The authors declare that no funds, grants, or other support were received during the preparation of this manuscript.
The authors have no relevant financial or non-financial interests to disclose.
All data generated or analyzed during this study are included in this published article.
The datasets generated during and/or analyzed during the current study are available from the corresponding author upon reasonable request. The datasets generated and analyzed during the current study are not publicly available due to confidential data being stored.
This is a retrospective observational study that used clinical records therefore ethical approval was sought. All authors were a part of the clinical team and are bound by the General medical council.
Authors contributions statement
Dr. Ziff collected the data, Dr. Price wrote the main manuscript text, and Dr. Elmasry prepared the statistics. Dr. Giridharan oversaw the process and the cohort consisted of his patients. All authors reviewed the manuscript.

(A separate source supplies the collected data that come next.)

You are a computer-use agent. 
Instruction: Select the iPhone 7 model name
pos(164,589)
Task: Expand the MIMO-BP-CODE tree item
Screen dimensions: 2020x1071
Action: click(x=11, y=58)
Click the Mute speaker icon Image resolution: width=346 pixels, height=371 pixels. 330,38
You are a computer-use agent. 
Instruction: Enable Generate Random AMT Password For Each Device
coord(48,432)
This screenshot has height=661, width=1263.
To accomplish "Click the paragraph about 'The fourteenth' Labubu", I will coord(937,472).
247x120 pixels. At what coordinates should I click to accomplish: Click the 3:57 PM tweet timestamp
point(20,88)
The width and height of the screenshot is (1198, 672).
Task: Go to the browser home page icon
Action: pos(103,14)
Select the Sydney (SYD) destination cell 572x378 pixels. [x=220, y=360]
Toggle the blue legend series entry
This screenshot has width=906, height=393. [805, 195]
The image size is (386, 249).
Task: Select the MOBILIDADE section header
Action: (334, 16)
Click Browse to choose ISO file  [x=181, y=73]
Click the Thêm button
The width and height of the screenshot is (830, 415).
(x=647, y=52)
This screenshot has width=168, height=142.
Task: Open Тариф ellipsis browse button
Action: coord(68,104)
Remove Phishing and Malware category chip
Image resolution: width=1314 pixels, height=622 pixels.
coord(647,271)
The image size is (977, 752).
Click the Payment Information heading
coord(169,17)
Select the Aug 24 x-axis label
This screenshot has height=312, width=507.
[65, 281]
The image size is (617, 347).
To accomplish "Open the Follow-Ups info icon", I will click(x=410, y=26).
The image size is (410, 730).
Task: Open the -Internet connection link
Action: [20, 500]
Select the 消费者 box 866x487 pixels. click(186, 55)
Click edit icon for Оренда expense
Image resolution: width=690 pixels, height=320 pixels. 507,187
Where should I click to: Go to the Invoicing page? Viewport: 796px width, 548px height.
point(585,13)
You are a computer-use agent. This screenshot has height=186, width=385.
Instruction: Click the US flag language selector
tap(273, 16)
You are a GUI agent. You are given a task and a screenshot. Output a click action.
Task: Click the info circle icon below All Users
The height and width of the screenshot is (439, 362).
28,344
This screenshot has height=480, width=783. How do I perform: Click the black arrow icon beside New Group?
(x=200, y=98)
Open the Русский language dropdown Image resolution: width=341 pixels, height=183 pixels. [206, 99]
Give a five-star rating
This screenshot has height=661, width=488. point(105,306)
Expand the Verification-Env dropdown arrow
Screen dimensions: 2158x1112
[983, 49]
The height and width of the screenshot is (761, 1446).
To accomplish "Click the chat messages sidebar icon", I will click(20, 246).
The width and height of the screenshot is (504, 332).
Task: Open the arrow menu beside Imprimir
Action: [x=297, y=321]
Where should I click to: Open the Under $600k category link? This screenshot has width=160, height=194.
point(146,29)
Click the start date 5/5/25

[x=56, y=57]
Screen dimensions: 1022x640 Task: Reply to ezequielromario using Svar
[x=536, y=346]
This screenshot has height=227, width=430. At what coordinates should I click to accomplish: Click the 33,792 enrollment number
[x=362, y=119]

Data were reviewed from surgical and oncology records. R-software V4.0.0 statistical package was used to carry out median, standard deviation, cox regression, or Log-rank analysis. All methods were performed in accordance with the relevant guidelines and regulations. All authors are bound by the principles of The General Medical Council UK. This retrospective cohort review has not been approved by a local ethics review committee, as data were retrospectively collected from existing clinical records by members of the clinical team. Stored on password-encrypted NHS devices. Data were not collected prospectively and therefore this retrospective review in no way affected decision-making and patient care.